Jennifer Sheila Uglow  (, born 1947) is an English biographer, historian, critic and publisher. She was an editorial director of Chatto & Windus. She has written critically acclaimed biographies of Elizabeth Gaskell, William Hogarth, Thomas Bewick, and Edward Lear, and a history and joint biography of the Lunar Society, among others, and has also compiled The Macmillan Dictionary of Women's Biography.

She won the 2002 James Tait Black Memorial Prize and the 2003 Hessell-Tiltman Prize for The Lunar Men: The Friends who Made the Future 1730–1810, and her works have twice been shortlisted for the Whitbread Prize. She is a past president of the Alliance of Literary Societies and has also chaired the Council of the Royal Society of Literature.

Personal life
Uglow was brought up in Cumbria and later Dorset. She attended Cheltenham Ladies' College (1958–64) and St Anne's College, University of Oxford. After gaining a first in English, she took a BLitt. In 1971, she married Steve Uglow, professor emeritus at the University of Kent; the couple have two sons and two daughters. As of 2015, Uglow lives at Canterbury in Kent.

Career

Uglow has worked in publishing since leaving university. Until 2013 she was editorial director of the publishing company Chatto & Windus, an imprint of Random House.

She is an honorary visiting professor at the University of Warwick, vice-president of the Gaskell Society and a trustee of the Wordsworth Trust. She was formerly a member of the British Library's Advisory Group for the Humanities.

Biographies
Uglow compiled an encyclopaedia of biographies of prominent women, first published in 1982; the work is currently in its fourth edition and contains more than 2,000 biographies, though later versions have involved other editors. Uglow later wrote:

Her first full-length biographies, depicting the Victorian women writers George Eliot (1987) and Elizabeth Gaskell (1993), continue her interest in documenting women and reflect her literary background. Gaskell scholar Angus Easson describes Elizabeth Gaskell: A Habit of Stories as "the best current biography" of the author, and The Cambridge Companion to Elizabeth Gaskell refers to it as "authoritative".

Subsequent works have moved further into the past, with subjects including 18th century author Henry Fielding (1995), and artists William Hogarth (1997) and Thomas Bewick (2006). The scientists and engineers of the Lunar Society, including Erasmus Darwin, Matthew Boulton, James Watt, Joseph Priestley and Josiah Wedgwood, are the subject of her prize-winning work The Lunar Men (2003).

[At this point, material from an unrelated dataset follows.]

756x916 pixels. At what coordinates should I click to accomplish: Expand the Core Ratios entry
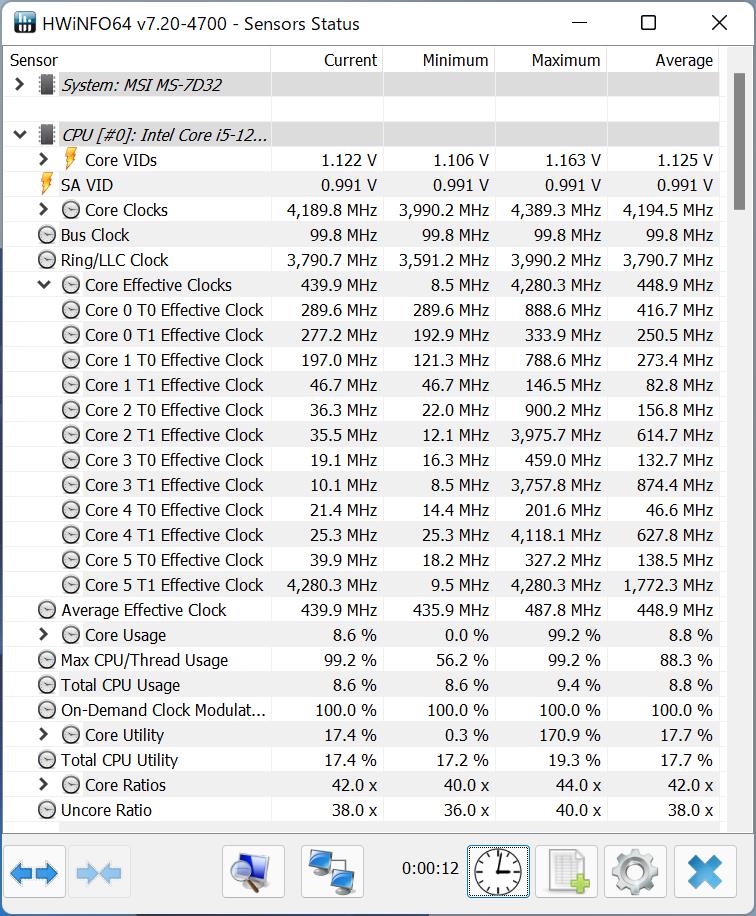pyautogui.click(x=42, y=784)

Uglow's biographies have been particularly praised for their vivid, detailed recreation of the time and place in which their subjects lived. "No one gives us the feel of past life as she does" writes A. S. Byatt of Nature's Engraver: A Life of Thomas Bewick, and a review of The Lunar Men in The Observer claims "never has the eighteenth century come so much to life." Reviewing Hogarth: A Life and a World, Peter Ackroyd wrote, "She depicts the city at first hand, almost as if she herself had been wandering through Hogarth's engravings." Frances Spalding considers Nature's Engraver to be "immeasurably enriched by Uglow's canny grasp of period detail." David Chandler, however, complains that "Uglow tends to amass detail on quotable detail, when sometimes one would like a little more taut synthesis, more interrogation of those details."

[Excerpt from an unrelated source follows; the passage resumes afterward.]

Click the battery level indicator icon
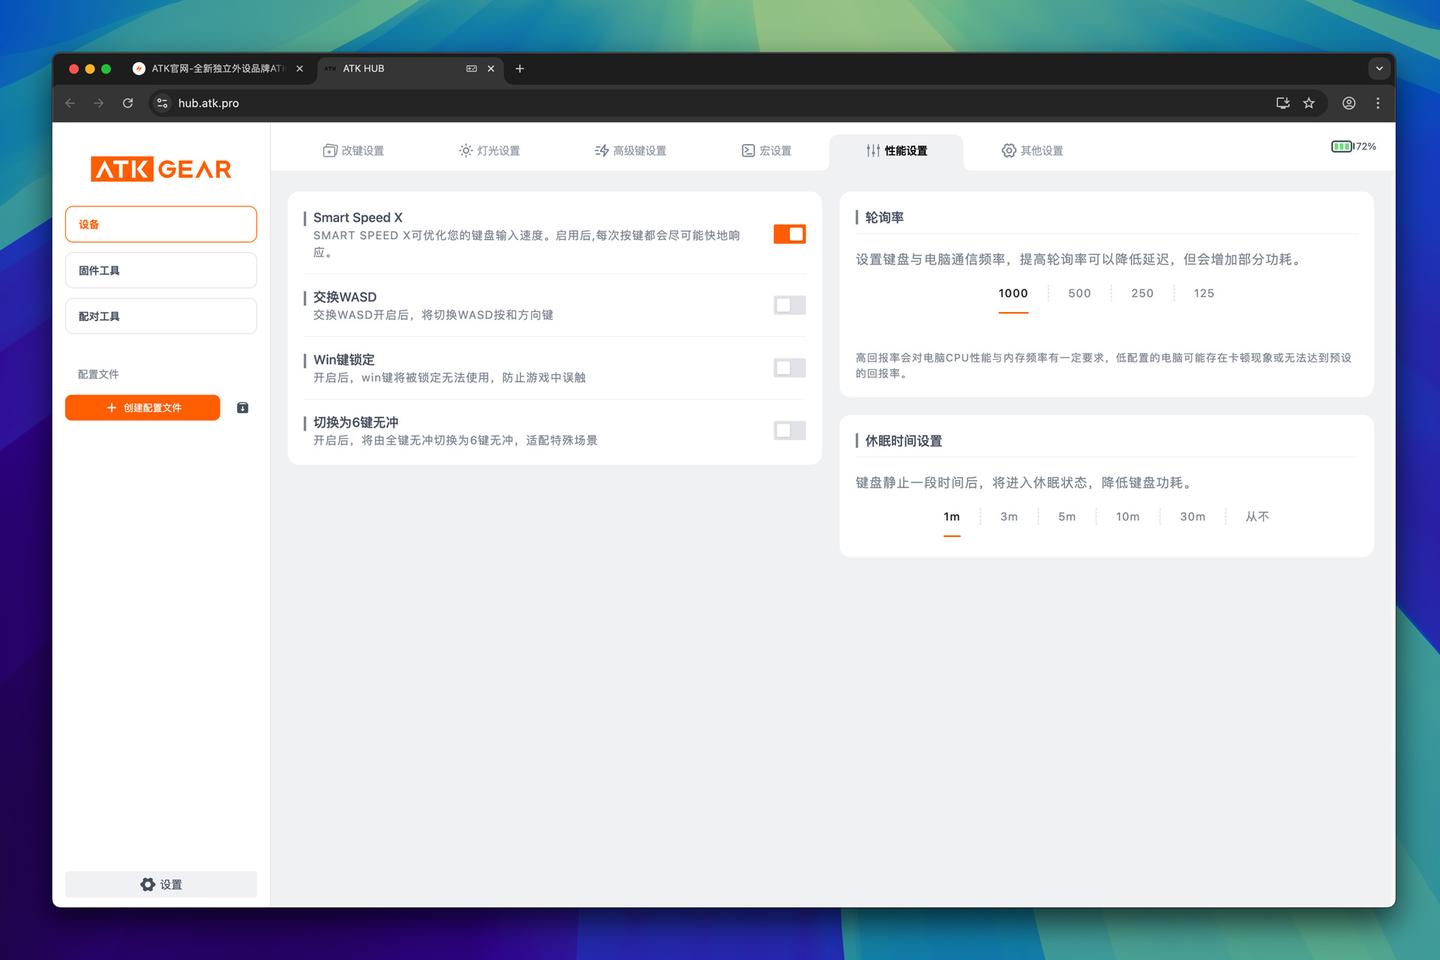 1342,146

Uglow's depiction of scientific thought has also been praised; A. S. Byatt, for example, describes The Lunar Men as "full of [...] the real sense that scientific curiosity is as exciting as any 'artistic' pursuit." Her discussion of art has gained a more mixed reception. The New York Times art critic Michael Kimmelman complains that Uglow overvalues Hogarth's paintings and neglects his artistic associates in favour of his literary ones. On the other hand, Helen Macdonald, reviewing Nature's Engraver, considers that it is "in her descriptions of the physical process of artistic creation, and her musings on individual engravings, that Uglow is at her most energetic and fluid."

Other writing and editing
Uglow's non-biographical writing includes a history of gardening in Britain, written for the bicentenary of the Royal Horticultural Society in 2004, which Uglow describes as a "labour of love". She is also a reviewer for The Times Literary Supplement, The Sunday Times, The Guardian, The New York Review of Books and The Independent on Sunday.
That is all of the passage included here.